[ASSIGNMENT] Lines that contain the string "Cadeaux" are the ones to list; copy all of them from the records.

START INFORMATION PROVIDED

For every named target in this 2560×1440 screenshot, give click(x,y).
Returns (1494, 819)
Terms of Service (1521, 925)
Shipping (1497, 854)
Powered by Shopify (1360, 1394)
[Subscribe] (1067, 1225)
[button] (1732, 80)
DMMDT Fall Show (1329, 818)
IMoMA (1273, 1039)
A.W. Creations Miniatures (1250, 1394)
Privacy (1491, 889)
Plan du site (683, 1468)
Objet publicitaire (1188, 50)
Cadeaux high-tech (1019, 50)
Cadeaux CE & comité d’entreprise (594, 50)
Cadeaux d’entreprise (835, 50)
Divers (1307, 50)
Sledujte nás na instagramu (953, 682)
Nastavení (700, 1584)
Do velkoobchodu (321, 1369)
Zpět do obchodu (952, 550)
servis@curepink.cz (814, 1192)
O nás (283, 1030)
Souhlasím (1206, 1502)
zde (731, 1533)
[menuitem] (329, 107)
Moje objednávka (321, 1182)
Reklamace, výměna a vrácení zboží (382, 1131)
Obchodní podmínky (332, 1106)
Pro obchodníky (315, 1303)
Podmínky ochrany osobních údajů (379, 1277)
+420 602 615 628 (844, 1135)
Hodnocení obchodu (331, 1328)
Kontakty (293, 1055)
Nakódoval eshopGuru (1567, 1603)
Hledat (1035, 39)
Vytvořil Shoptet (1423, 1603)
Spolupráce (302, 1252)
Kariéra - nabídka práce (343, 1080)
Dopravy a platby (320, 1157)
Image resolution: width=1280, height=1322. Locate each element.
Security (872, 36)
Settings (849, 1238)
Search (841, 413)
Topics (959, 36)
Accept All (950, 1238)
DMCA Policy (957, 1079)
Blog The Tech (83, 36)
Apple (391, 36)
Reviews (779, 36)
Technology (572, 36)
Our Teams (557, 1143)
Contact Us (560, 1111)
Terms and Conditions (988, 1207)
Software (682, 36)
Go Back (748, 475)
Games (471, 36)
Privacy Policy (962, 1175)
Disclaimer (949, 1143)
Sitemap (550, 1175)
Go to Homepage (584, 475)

END INFORMATION PROVIDED

[SOLUTION FOR THIS EXERCISE]
Cadeaux high-tech (1019, 50)
Cadeaux CE & comité d’entreprise (594, 50)
Cadeaux d’entreprise (835, 50)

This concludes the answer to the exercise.